Data records
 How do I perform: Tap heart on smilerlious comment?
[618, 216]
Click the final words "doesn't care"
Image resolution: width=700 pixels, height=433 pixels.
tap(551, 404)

**Prompt:**
Set down the records again, exactly.

**Response to this exercise:**
 How do I perform: Tap heart on smilerlious comment?
[618, 216]
Click the final words "doesn't care"
Image resolution: width=700 pixels, height=433 pixels.
tap(551, 404)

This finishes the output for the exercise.